Но я почему-то волнуюсь. И одновременно бешусь. Если я медсестра, это не значит, что я обязана консультировать по телефону всех желающих. Можно подумать, у него впервые в жизни тридцать семь и два после обгорания на солнце.
— Влад, — говорю я жёстче, чем он заслуживает, — это скоро пройдёт. Прими прохладный душ, только не сильно холодный, и проведи вечер в постели за чтением какой-нибудь развлекательной книжки. У тебя есть книги?
— Назначаешь мне постельный режим?
Что-то в его голосе меня смущает. Как будто он взволнован нашим диалогом. Или снова стебётся надо мной?
Я подыгрываю:
— Да, я назначаю тебе постельный режим. Поваляйся до завтра. Почитай, посмотри кино, поспи. Если температура поднимется выше тридцати девяти, вызывай скорую. И не забывай мазать лицо.
— Хорошо, — соглашается он. — Спасибо.
Вроде не стебётся. Похоже, ему и правда плохо.
— Не за что. И это… Если хочешь, можешь звонить мне, я поздно ложусь.
— Твой Валера не будет против?
— Кто?
— Твой жених.
— Ах, Валера, — вспоминаю я. — Мы не живём вместе. Да даже если бы и жили! Звони, если нужно, не переживай на этот счёт.
— Спасибо ещё раз. Обещаю не надоедать.
Он кладёт трубку, а я думаю, что это наш последний разговор.
Так странно.
Я к нему уже привыкла.
В шесть приходит Настя. В этот раз я смотрю на неё более заинтересованным взглядом. Мне интересно, чем она понравилась Владу. Обычное женское любопытство.
Эффектная рыжеволосая львица. Цвет не свой, но ей идёт. Кожа кажется фарфоровой, подсвеченной изнутри, хотя на лице столько косметики, что трудно разобрать. Или я придираюсь к ней? «Настоящая красотка», — сказал Влад. Значит, ему нравится такой типаж.
Никитос даёт Насте почитать отчёт. Я думала, она обрадуется, что её муж оправдан, и не придётся разводиться после года брака, но она мрачнеет.
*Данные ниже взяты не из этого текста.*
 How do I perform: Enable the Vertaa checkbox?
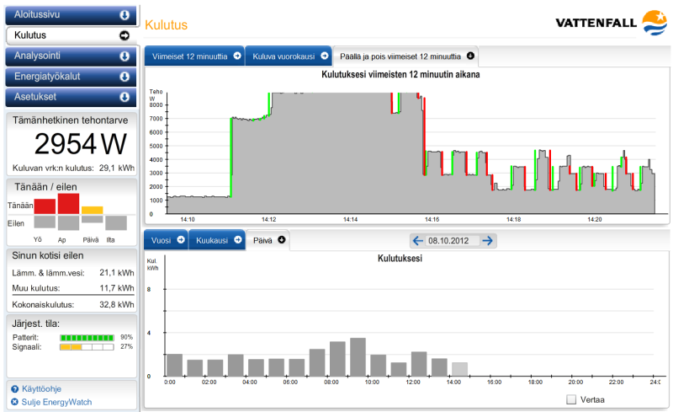point(572,399)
Накачанные губы сжимаются в куриную гузку, а на длинные ресницы выползает слеза.
— Подонок! — цедит она сквозь зубы. — Какой же он подонок!
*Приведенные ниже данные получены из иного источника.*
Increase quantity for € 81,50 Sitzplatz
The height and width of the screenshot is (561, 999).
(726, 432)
— Кто, Влад? — спрашиваю я, пугаясь силы её эмоций. — Почему «подонок»?
— Он мне изменил!
— Наоборот. Он тебе не изменял!
Она смотрит на меня взглядом раненого животного, а потом стонет, некрасиво кривится и начинает плакать — навзрыд, с подвываниями, размазывая тушь и помаду. В прошлый раз такой истерики не было.
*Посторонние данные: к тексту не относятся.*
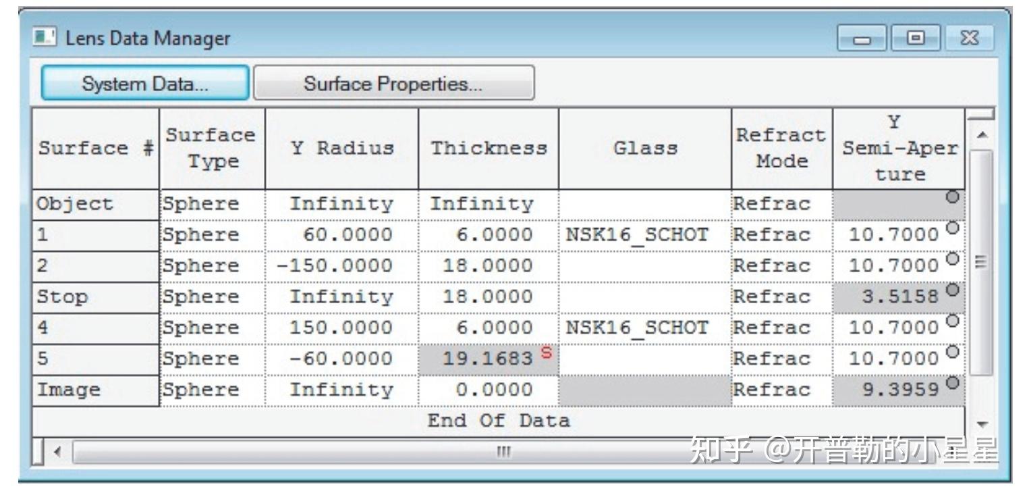
Task: Open the Surface Type cell for the Image row
Action: pyautogui.click(x=211, y=389)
— Господи, Настя, ты, наверное, не поняла… — пытаюсь остановить поток слёз.
— Всё я прекрасно поняла! Какой же он подонок! А я ведь просила… На коленях стояла, умоляла признаться, всю ночь тогда ревела… Тварь, сука, чтоб он сдох!
— Держи, выпей, — Никитос подаёт ей стакан воды. — Или коньяка налить?
— Коньяка.
Она опрокидывает в рот щедрую порцию, закашливается и запивает водой. Под носом вздуваются пузыри, Настя сморкается в заботливо поданную салфетку.
— Всё в порядке, — говорю я мягко.
— Да ничего не в порядке.
— Объясни, — просит Никитос.
Настя снова плачет, из глаз текут целые потоки слёз. Макияж безнадёжно испорчен.
— Мы же разошлись тогда, — наконец произносит она.
— Когда? — интересуется Никитос.
— Когда нам было по двадцать лет. Мы встречались несколько месяцев, даже жили у меня. Я была влюблена в него, как кошка. Нет, хуже — как десять кошек! Я ревновала его к каждому столбу, к однокурсницам, к тёткам в «Питерстрое», к Васе этой чокнутой. Она запала на него, как только он пришёл в контору, и, получается, затащила в койку через несколько лет! А я ведь чувствовала! — Она снова ревёт так искренне и горько, что у меня сжимается сердце. — Я подозревала, что он мне изменяет, но ни разу не поймала с поличным. Мы поэтому и расстались — потому что я больше не могла терпеть его измены.